▶ _ACTIONS TO TAKE_:
1: Can you rewrite the paragraph in the Washington Weekend report that begins "National Geographic hosted" as a short bulleted list that keeps its main facts?
2: Answer these questions from the Washington Weekend report:
(a) How many countries did the 2019 reporting fellows travel to?
(b) Which university is Laura Butterbrodt from?
(c) What did Joel Luke Van Alstine travel to Haiti to report on?
3: According to the Washington Weekend report, why did Laura Butterbrodt know her angle as soon as she heard about the situation at the Central European University? Answer in one to three sentences.

──────── SUPPLIED TEXT ────────

Pulitzer Center reporting fellows come from 36 universities, journalism schools, HBCUs, schools of public health, community colleges, and liberal arts colleges. In 2019, our 43 reporting fellows traveled to 29 countries to report on urgent issues often overlooked in the media. On October 18 and 19, the Pulitzer Center brought all the 2019 fellows to Washington for the sixth annual Campus Consortium Washington Weekend.
National Geographic hosted the Pulitzer Center Campus Consortium fellows on Day Two of Washington Weekend. During the afternoon they presented their global reporting projects on panels related to “Human Rights,” “Women’s Empowerment,” “Global Health,” and “Climate Change and the Environment.” Subjects ranged from the cotton industry in Senegal to Yemeni activism in Brooklyn, New York; from mental health in Cambodia to waste management in Kerala.
Reporting fellows whose projects dealt with human rights traveled to Estonia, Hungary, and Haiti. Hani Zaitoun from Davidson College wanted to explore how Estonia, a NATO member had changed since the fall of the Soviet Union. He reported on Estonia’s military and on the country’s Russian minority in the face of growing Russian military activity.
Laura Butterbrodt from South Dakota State University reported on the Central European University in Hungary, currently facing possible closure under Viktor Orbán’s government. She knew what her angle would be as soon as she heard about the situation: “My first thought was, ‘What must it be like to be a student going through that right now?’”
When Joel Luke Van Alstine from Westchester Community College traveled to Haiti to report on international adoption practices, he faced challenges related to transportation and translation, especially when talking to children The ongoing protests also made his trip a turbulent one: “It’s an extremely pressing situation. There are people, there are children who are in the streets right now who are dying,” said Van Alstine. “That is something that I was just not expecting to see.”

──────── DATA SECTION ────────

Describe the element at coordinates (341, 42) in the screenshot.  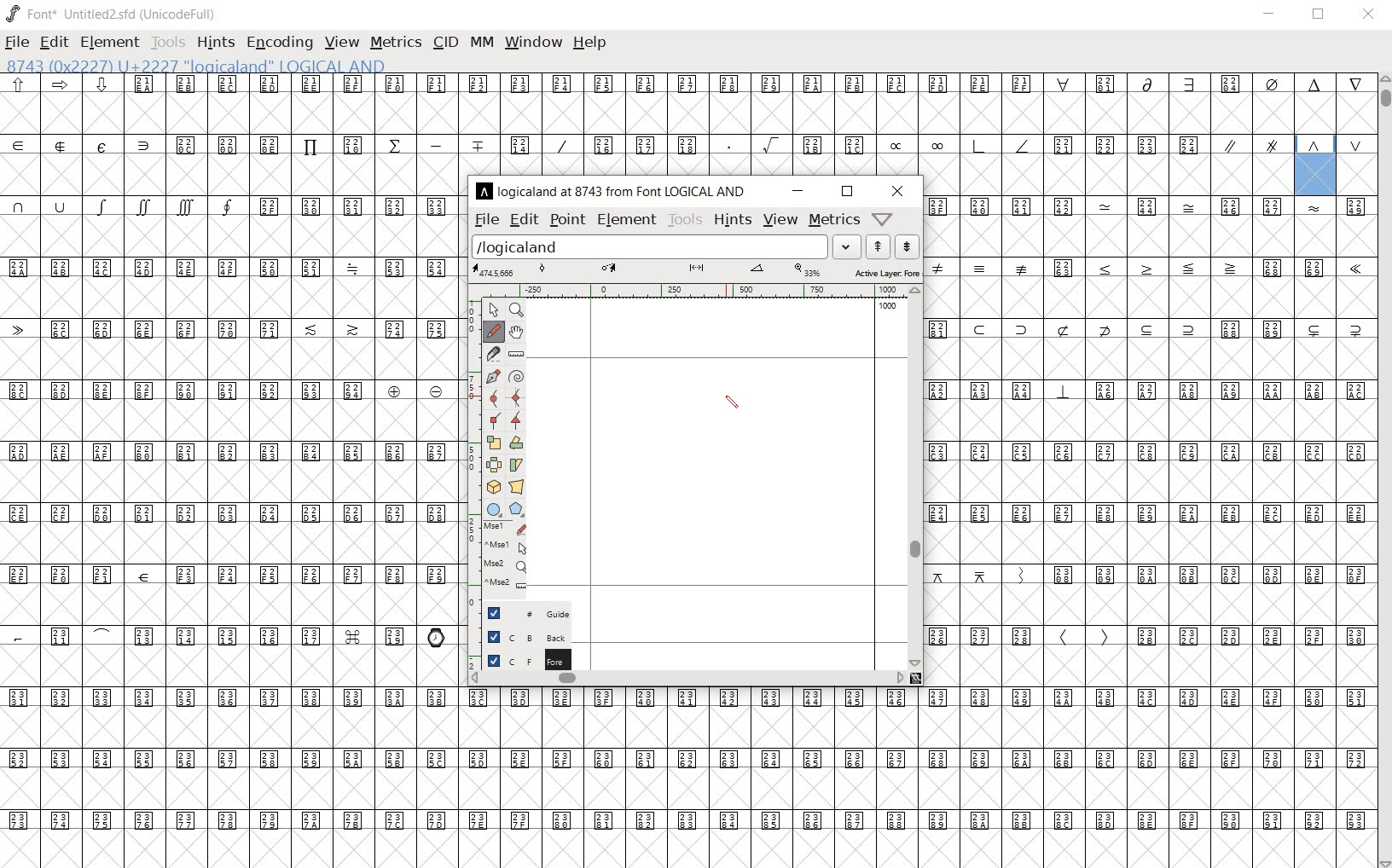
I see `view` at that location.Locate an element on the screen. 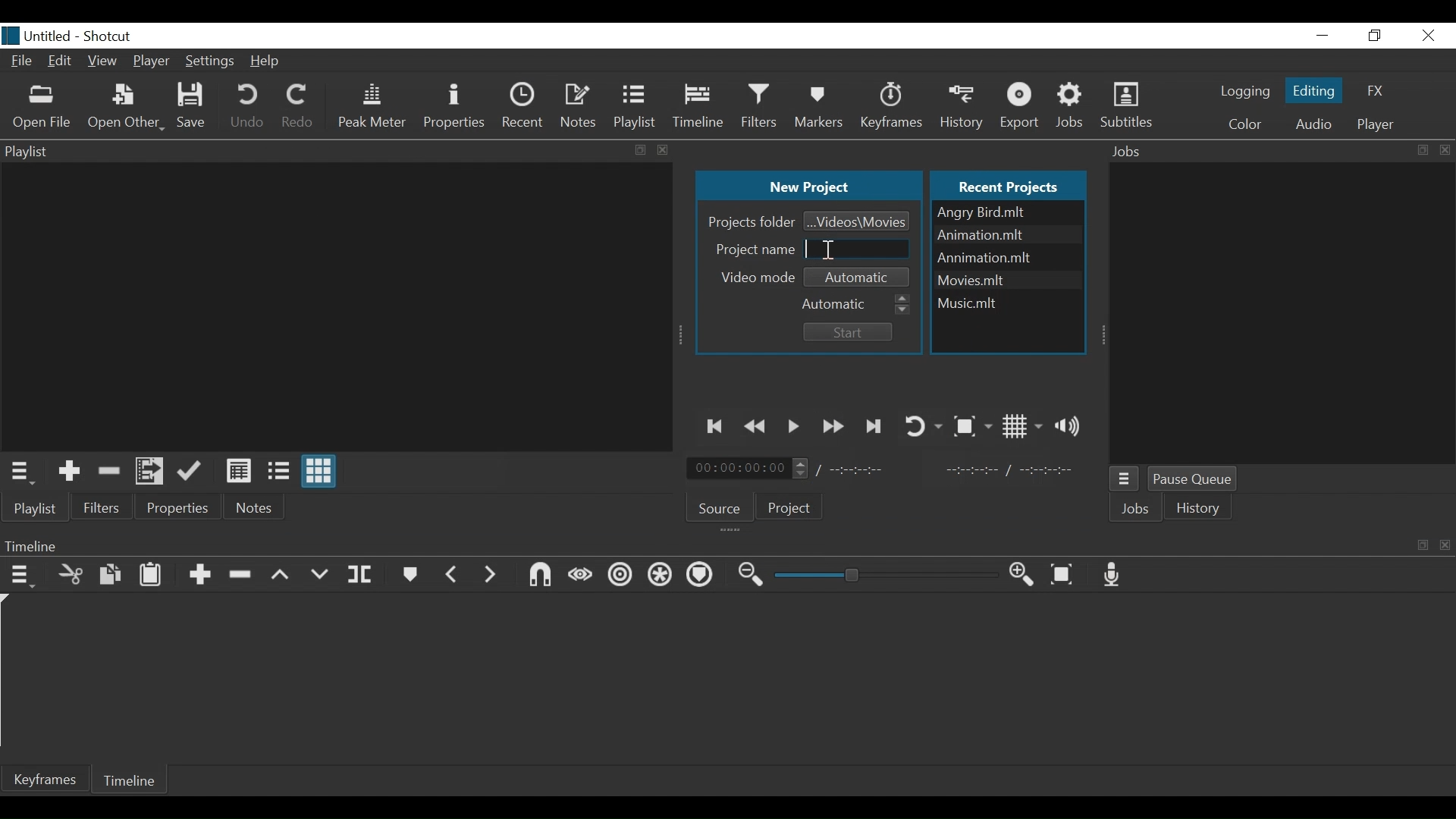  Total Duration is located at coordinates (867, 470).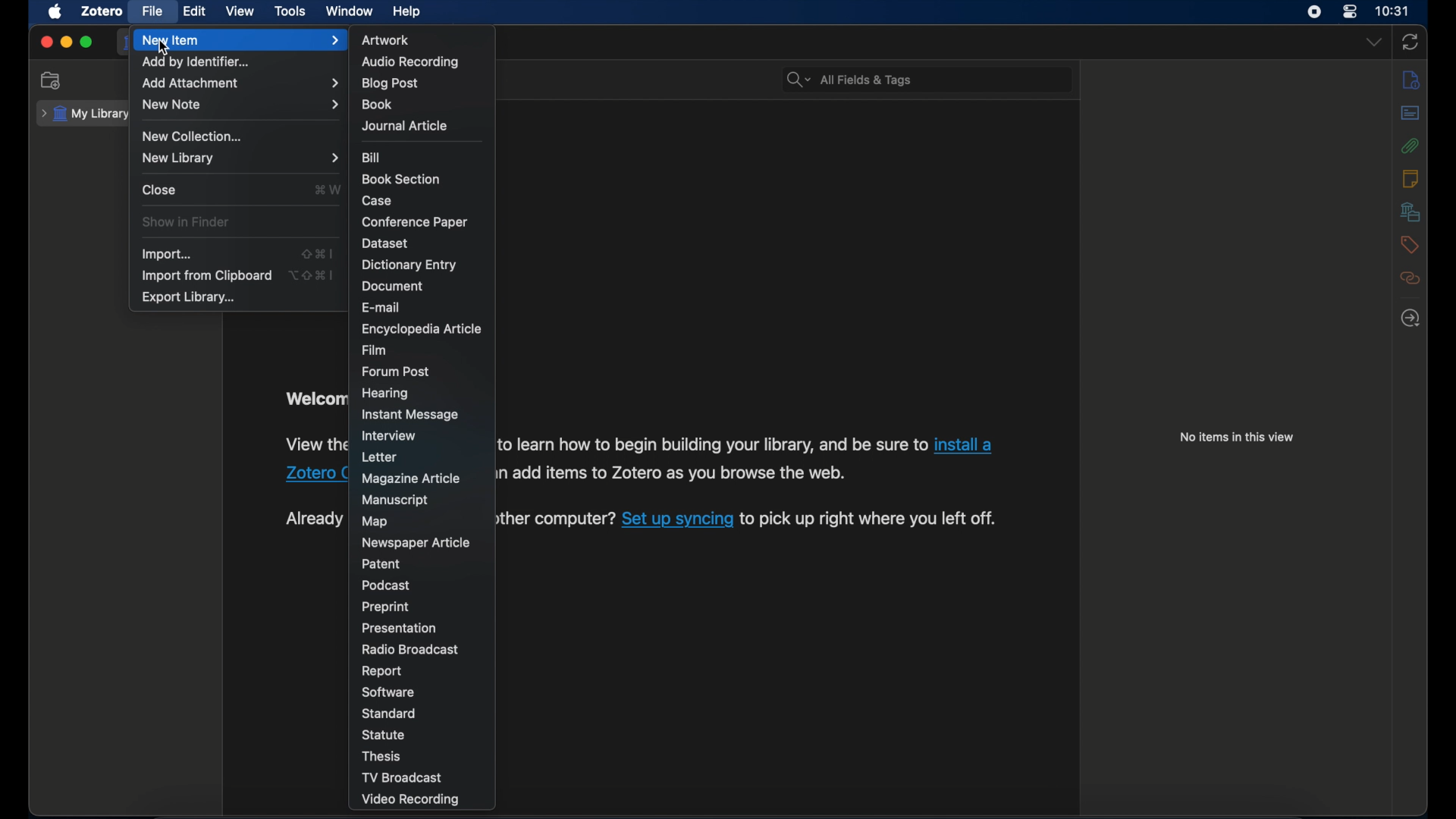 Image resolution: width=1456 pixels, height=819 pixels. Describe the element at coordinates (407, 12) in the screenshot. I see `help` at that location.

────────

▶ _SOLVED TASKS_:
1:
- Host: National Geographic, on Day Two of Washington Weekend
- Afternoon: fellows presented their global reporting projects on panels
- Panel themes: "Human Rights," "Women's Empowerment," "Global Health," and "Climate Change and the Environment"
- Sample subjects: the cotton industry in Senegal, Yemeni activism in Brooklyn, mental health in Cambodia, and waste management in Kerala

2:
(a) 29 countries.
(b) South Dakota State University.
(c) International adoption practices.

3: When she heard that the university might close, her first thought was what it must be like to be a student going through that right now. That question gave her the angle for her reporting.